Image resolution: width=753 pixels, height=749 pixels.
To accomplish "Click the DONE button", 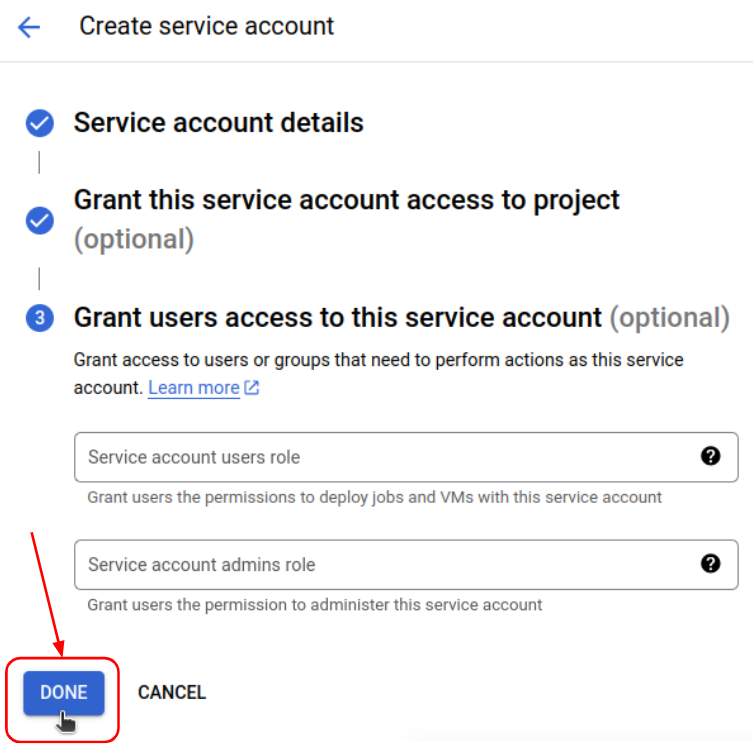I will [64, 693].
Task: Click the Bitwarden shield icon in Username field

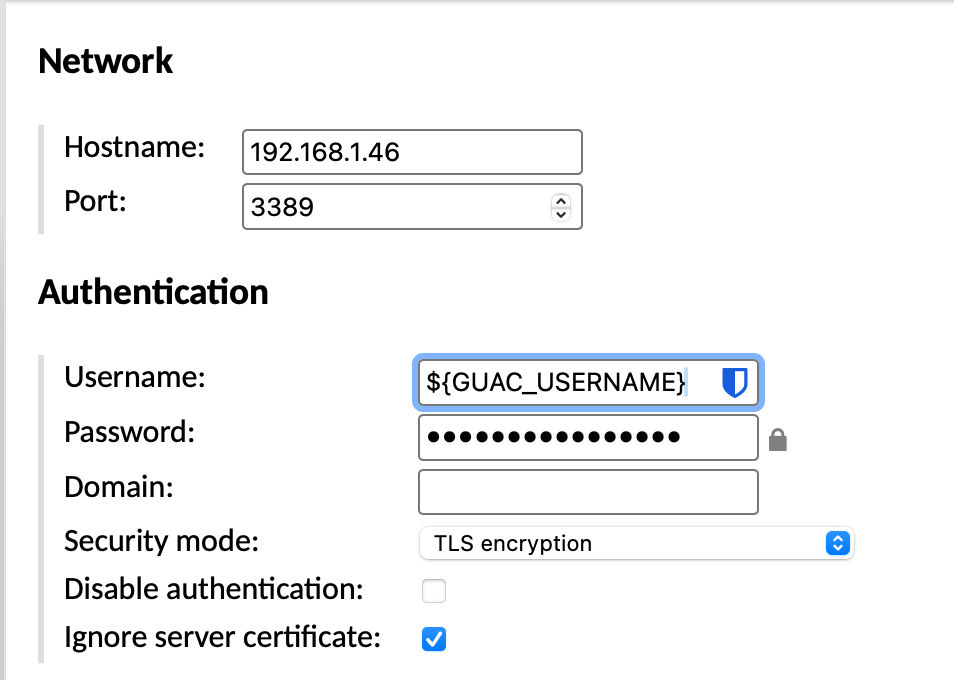Action: 735,383
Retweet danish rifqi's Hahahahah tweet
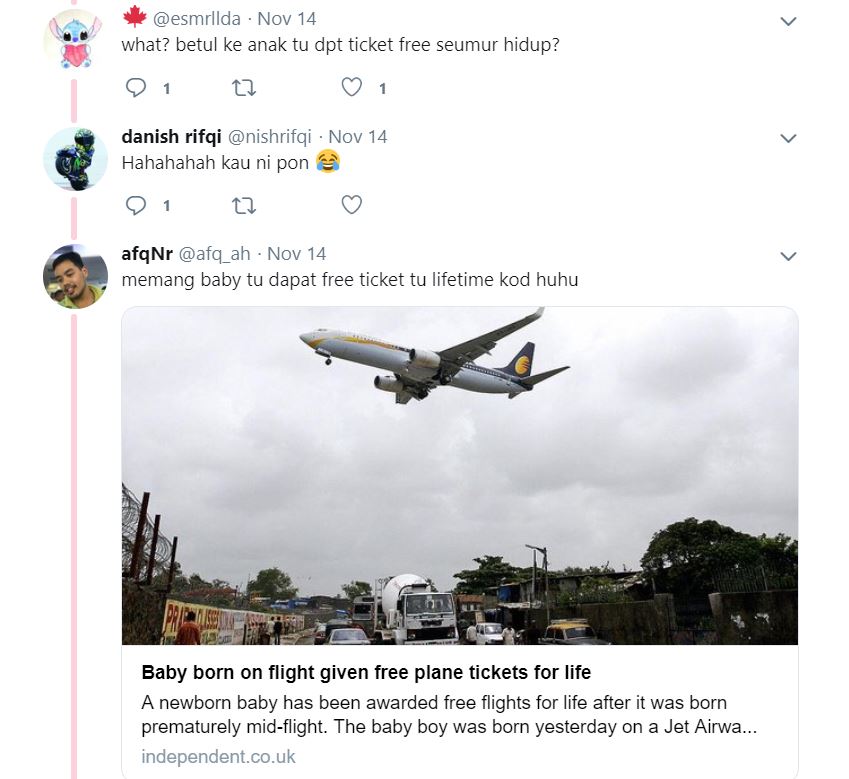Viewport: 849px width, 779px height. click(243, 205)
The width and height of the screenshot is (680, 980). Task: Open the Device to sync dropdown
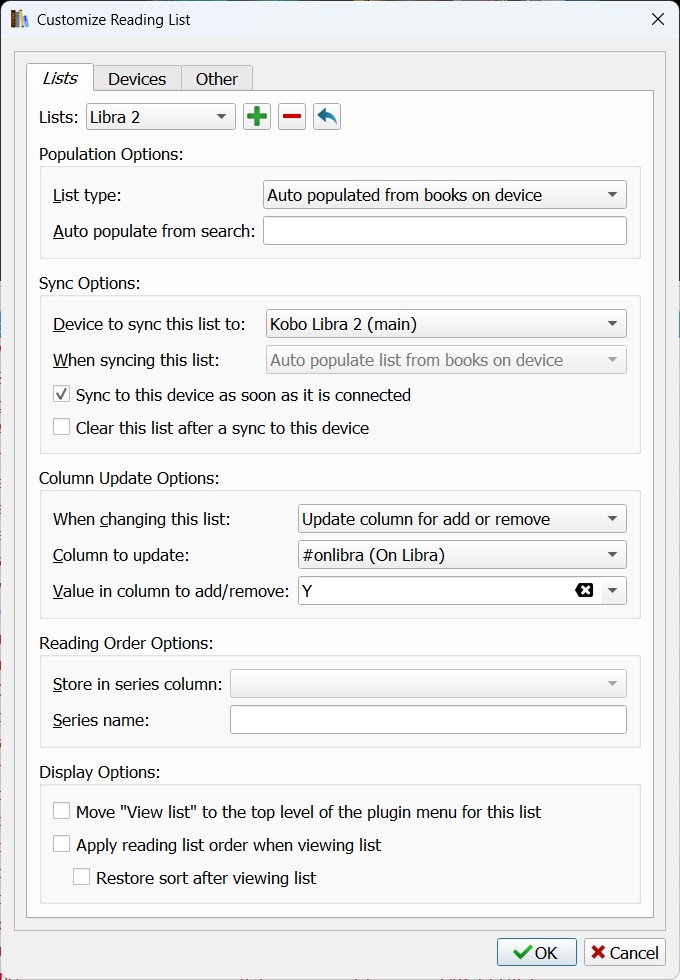pyautogui.click(x=445, y=324)
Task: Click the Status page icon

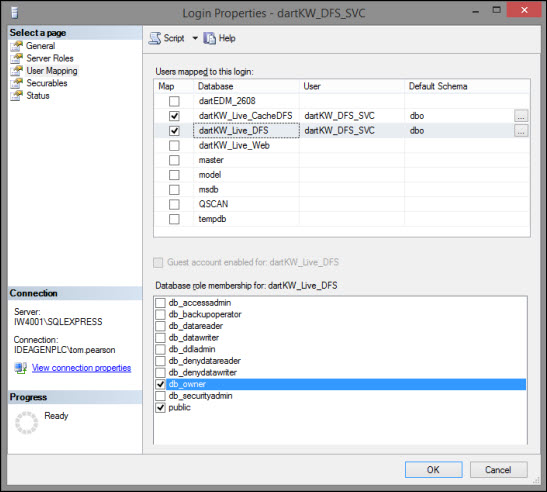Action: 16,96
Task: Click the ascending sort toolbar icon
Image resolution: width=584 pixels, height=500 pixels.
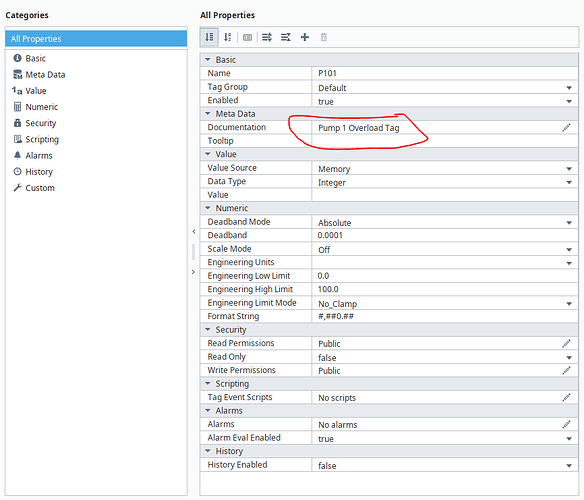Action: (209, 37)
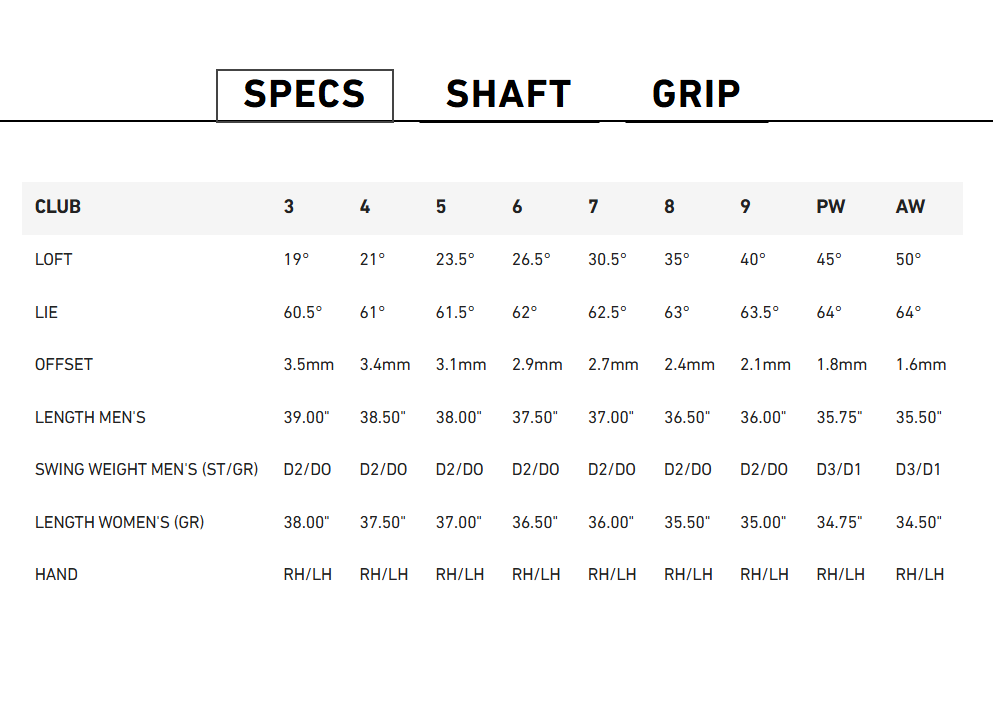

++++++++++

The lines from the one containing "The width and" through the end of the data above are to be copied exactly, both ends included, and pictures are to be omitted.

RESPONSE FOR THIS EXERCISE:
The width and height of the screenshot is (680, 980). Task: Open the Device to sync dropdown
pyautogui.click(x=445, y=324)
Task: Click the Status page icon

Action: 16,96
Task: Click the ascending sort toolbar icon
Image resolution: width=584 pixels, height=500 pixels.
Action: (209, 37)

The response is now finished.